EXERCISE: Your reply should be only the number of lines in the records that contain the word "Given".

-- DATA FOR PROCESSING follows --

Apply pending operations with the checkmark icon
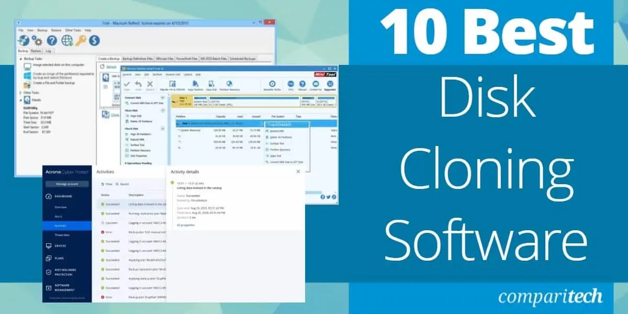The width and height of the screenshot is (628, 314). (x=126, y=85)
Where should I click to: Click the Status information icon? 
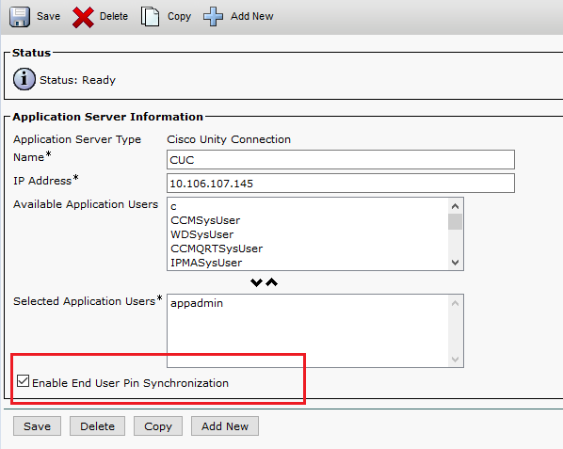24,79
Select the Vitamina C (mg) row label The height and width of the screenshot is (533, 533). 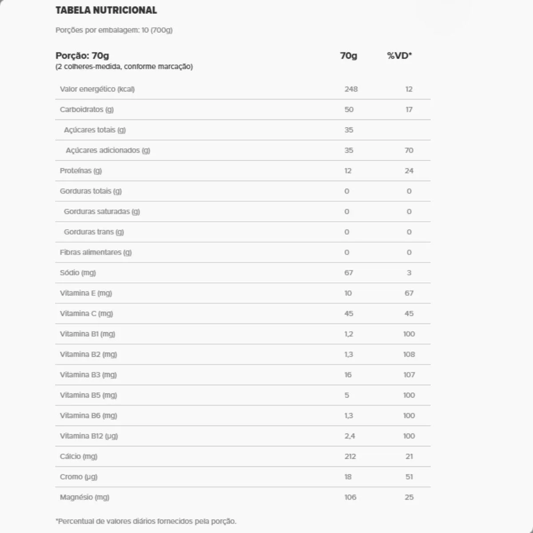86,314
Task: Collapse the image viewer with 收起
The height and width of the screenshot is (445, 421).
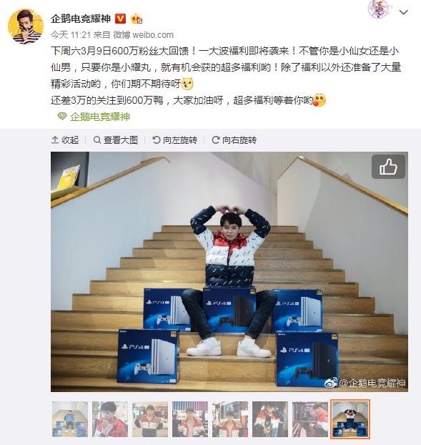Action: click(x=65, y=140)
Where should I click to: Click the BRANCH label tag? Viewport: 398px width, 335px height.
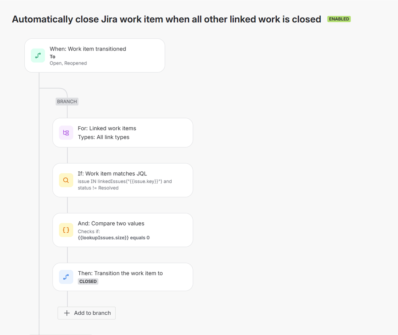67,102
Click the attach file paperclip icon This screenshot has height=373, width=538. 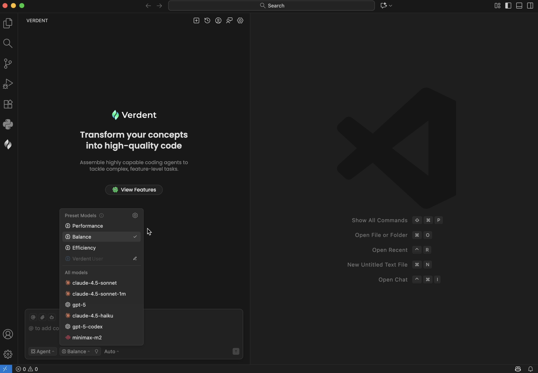coord(42,317)
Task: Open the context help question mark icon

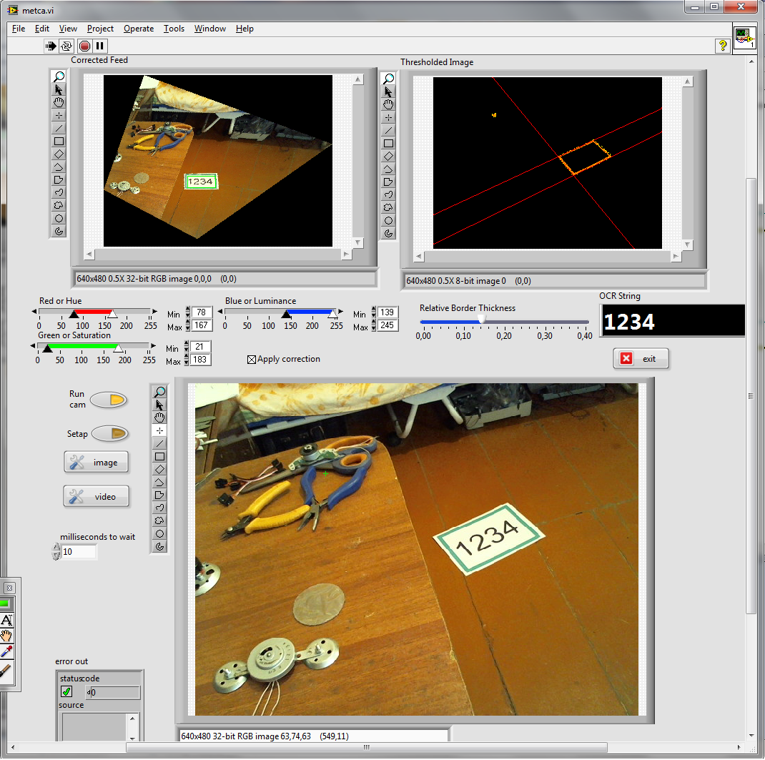Action: click(722, 46)
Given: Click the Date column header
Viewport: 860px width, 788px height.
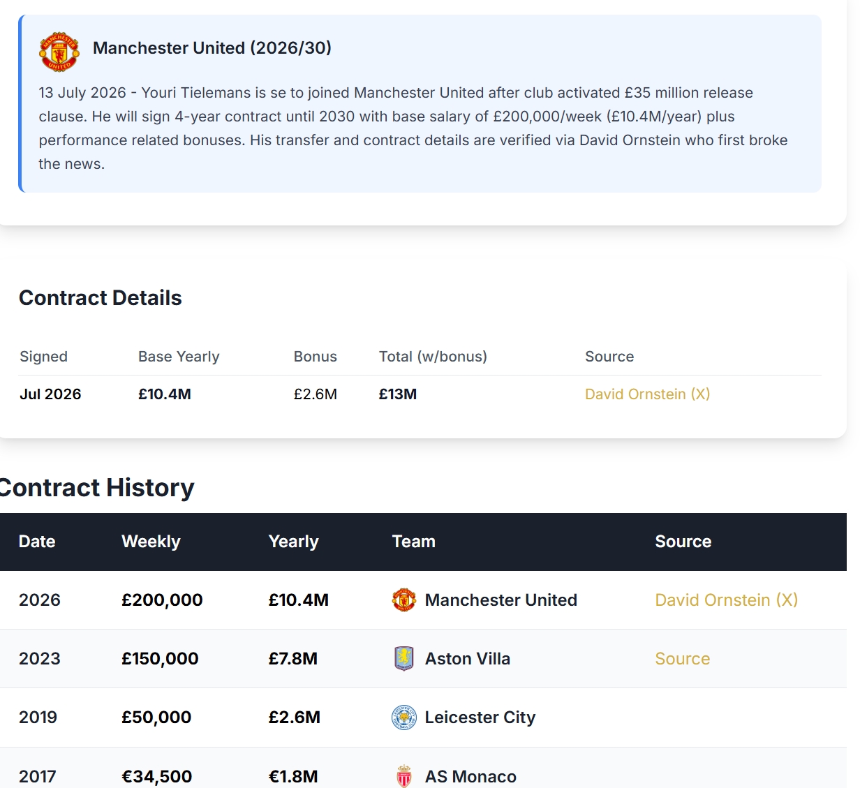Looking at the screenshot, I should coord(37,542).
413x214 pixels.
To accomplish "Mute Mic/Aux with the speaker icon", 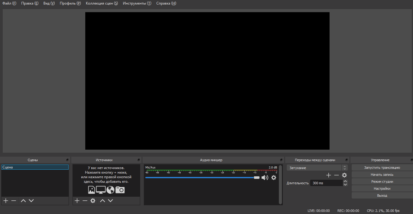I will point(265,178).
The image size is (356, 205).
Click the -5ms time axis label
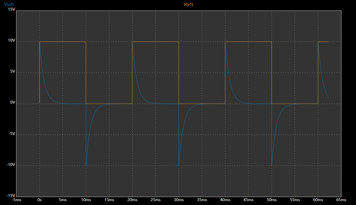point(16,200)
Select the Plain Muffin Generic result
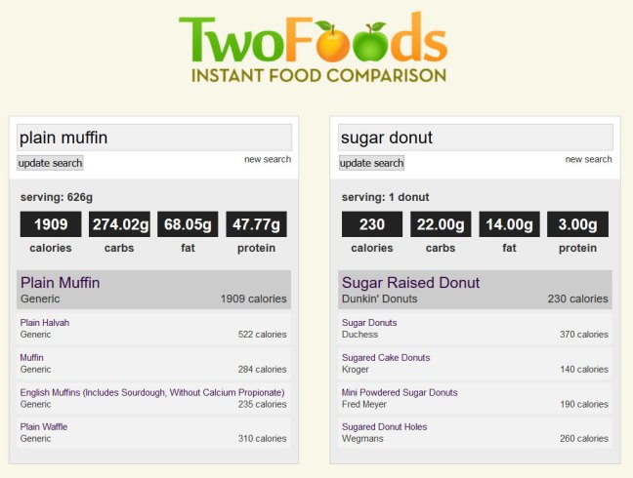The image size is (633, 478). pyautogui.click(x=153, y=290)
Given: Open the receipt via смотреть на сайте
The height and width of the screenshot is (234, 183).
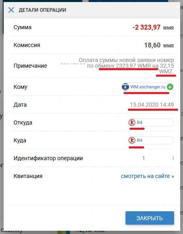Looking at the screenshot, I should (147, 176).
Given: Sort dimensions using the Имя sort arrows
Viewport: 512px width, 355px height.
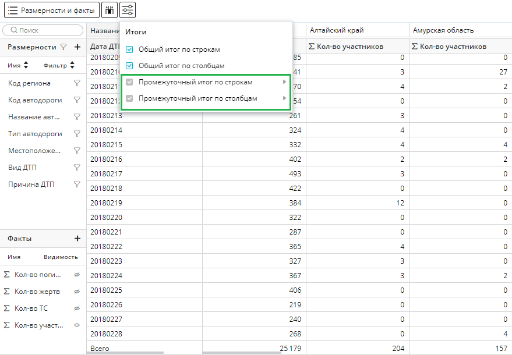Looking at the screenshot, I should 26,66.
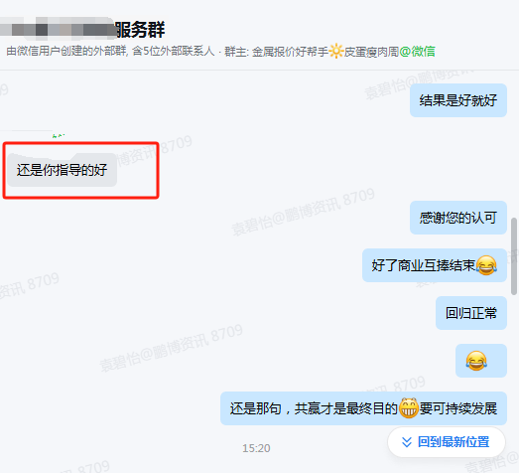
Task: Select the 回归正常 message bubble
Action: pyautogui.click(x=471, y=313)
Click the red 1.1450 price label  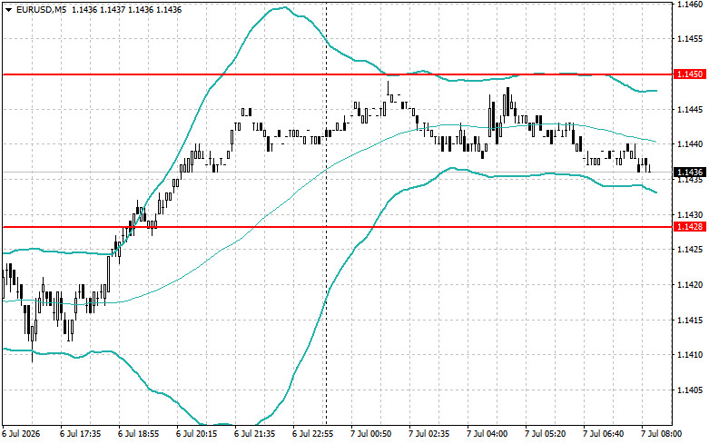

-- DATA FOR PROCESSING concluded --

REPLY: 3